I just tried a Medium 555 and it felt pretty good. Certianly not too small, though now I am even wondering if a Small would be good. The saddle on the M was lowered a bit for me. Would a Small defintely be too small? I saw and I think I'm right that the 555 is pretty much the same geometry as the 585 right? I will try to get fitted as/before I buy the actual frame too. Any more thoughts?


----------



## HammerTime-TheOriginal (Mar 29, 2006)

Make sure you have enough setback and a small enough drop on the Small.


----------



## mwestray (Jan 4, 2008)

I am 5'9" and am riding a Small (51cm) 565, and the fit is perfect. I discovered that the head tube on the Med was too tall and would not allow the proper seat to handlebar drop. For me, setback is fine even with a Thomson zero setback seat post.


----------



## edk (Aug 16, 2005)

I am 1m79cm, riding a 53cm (M) Kxlight and 585. Fits perfectly.


----------



## C-40 (Feb 4, 2004)

*the problem...*

Most likely, the small size fits your leg length best. To know for sure, you at least need an accurate saddle height. Even then, the choice boils down to how much saddle to handlebar drop you can tolerate. Both sizes can be made to fit the same. The size M will require one size shorter stem and the head tube is 23mm taller.
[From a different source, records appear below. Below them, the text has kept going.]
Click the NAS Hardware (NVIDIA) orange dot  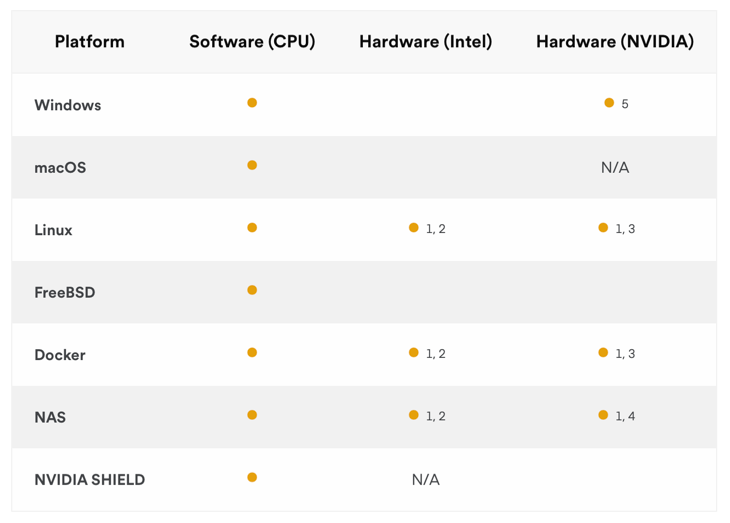click(603, 415)
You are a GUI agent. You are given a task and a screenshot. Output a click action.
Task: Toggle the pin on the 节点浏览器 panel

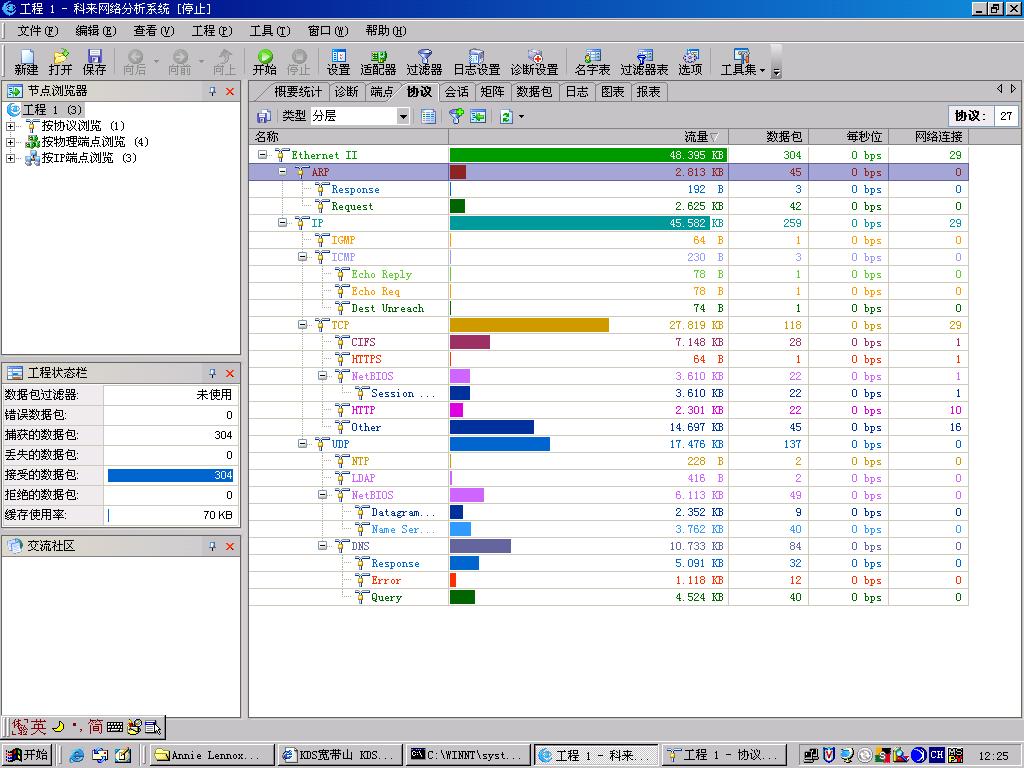point(212,91)
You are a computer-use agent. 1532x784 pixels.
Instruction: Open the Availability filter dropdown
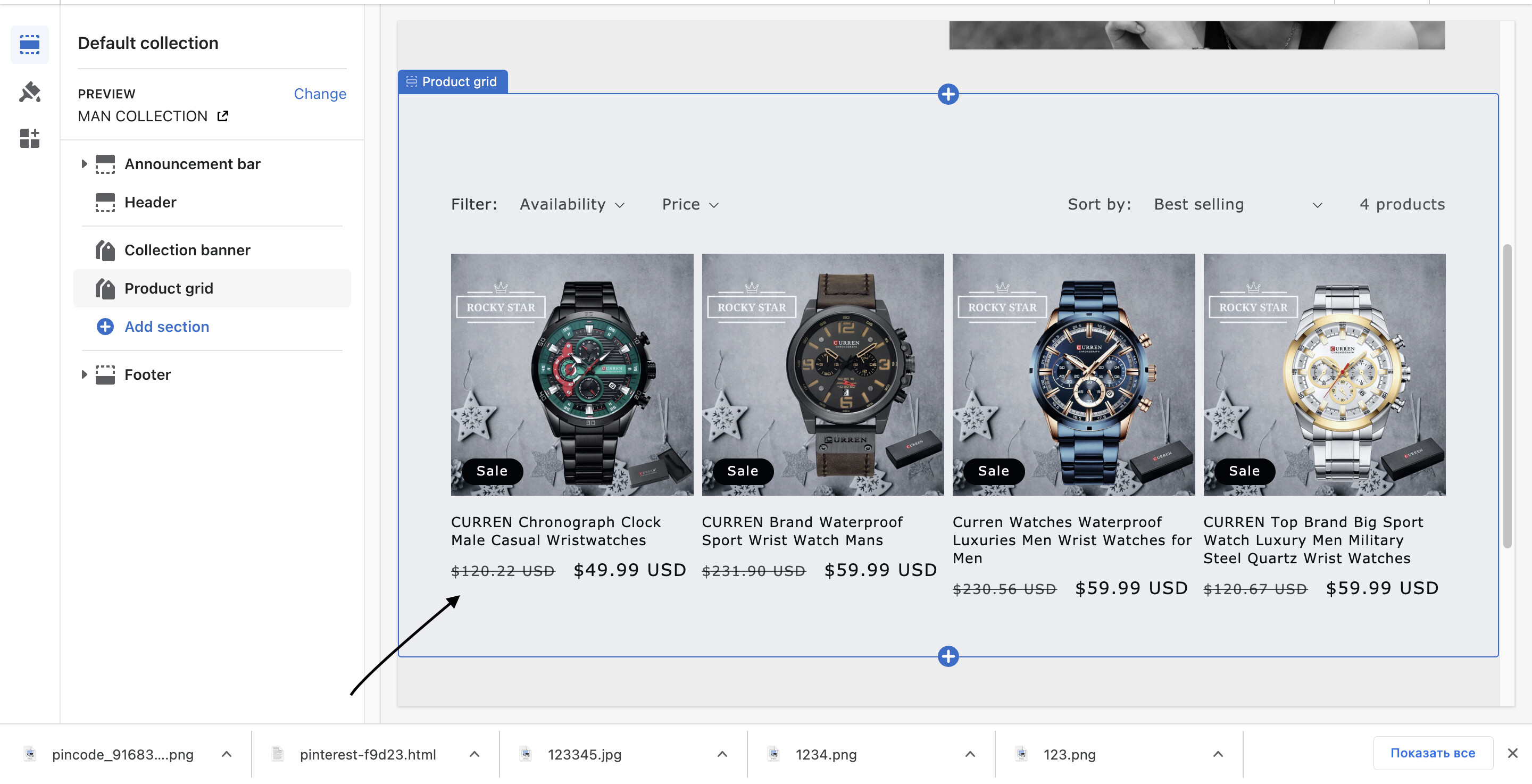571,205

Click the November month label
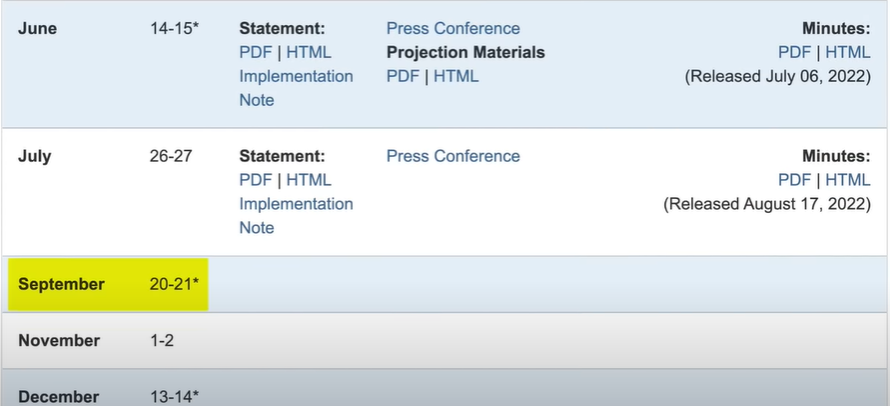[x=59, y=340]
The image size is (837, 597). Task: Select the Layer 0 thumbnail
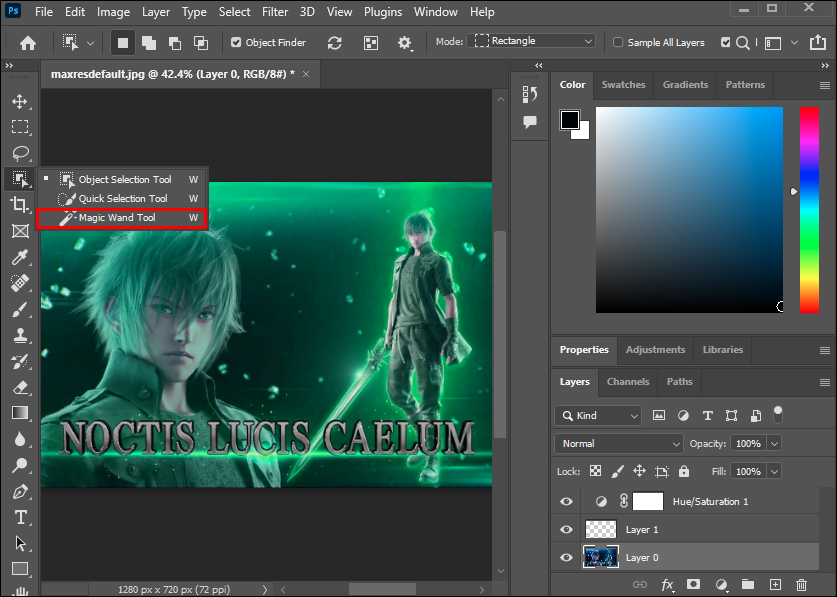600,557
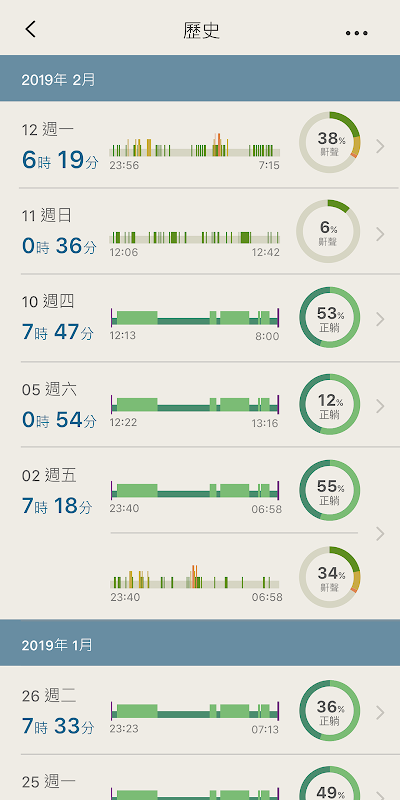Select the 36% supine ring for January 26
400x800 pixels.
point(330,711)
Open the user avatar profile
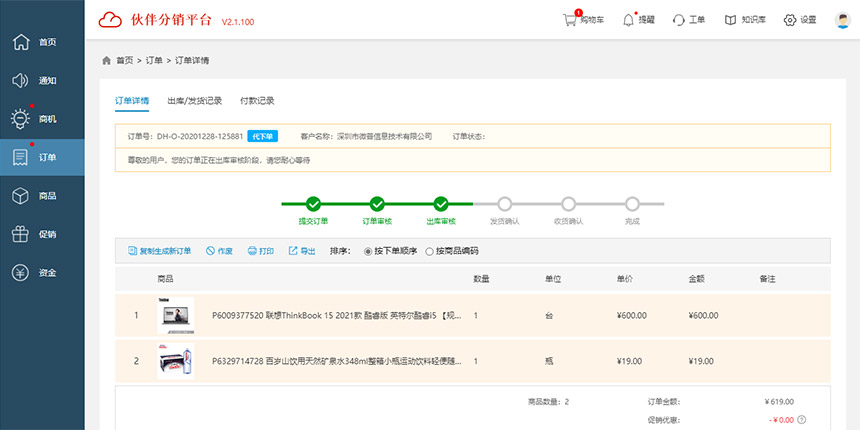Viewport: 860px width, 430px height. (842, 20)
FWIW, if your saddle height is around 73cm, then the small could be setup to produce a drop of 7-8cm with the maximum 3cm of spacer, 5-6cm with a flipped stem. If your saddle height is more than 73cm (not likely) then the medium frame would be the best choice. The medium would also be the better choice is you want a handlebar drop in the 5-6cm range.


----------



## dumalam (Mar 22, 2008)

Well, I had some measurements done and recomendations from the program the shop was using. It said that I need a 71cm saddle height (saddle to bb) with a 170mm crank length. That seems to suggest a small would be good, from what I understand from you, C-40. 

However, and I don't remember the specific measurement, but the conclusion was that on the medium, I would need a 120mm stem. The medium has a 545mm top tube. They said that the small would have too short a top tube for me, meaing I'd have to use a 130/140 stem. And that is for a not so racy position, with a 2-3cm drop. With a race position, the recommendation was a 7-8cm drop and an even slightly longer stem (still on the medium). And I am not looking for a huge drop, maybe in between, about 5, but I would need to play with that.

Any thoughts? It seems that for height I could do both, probably somewhere in the middle, but the medium seems better for length. What's more important for fit, height (seat and head tube) or lenght (top tube)? And is that the right question? Hmm, how philosophical.


----------



## C-40 (Feb 4, 2004)

*thoughts...*

Figuring the proper saddle height is not hard, but programs that attempt to estimate stem length are usually not accurate. Did someone take an accurate measurement of your upper leg as part of the fitting? If not, then they have no idea where the proper saddle fore/aft position will be and that greatly affects stem length.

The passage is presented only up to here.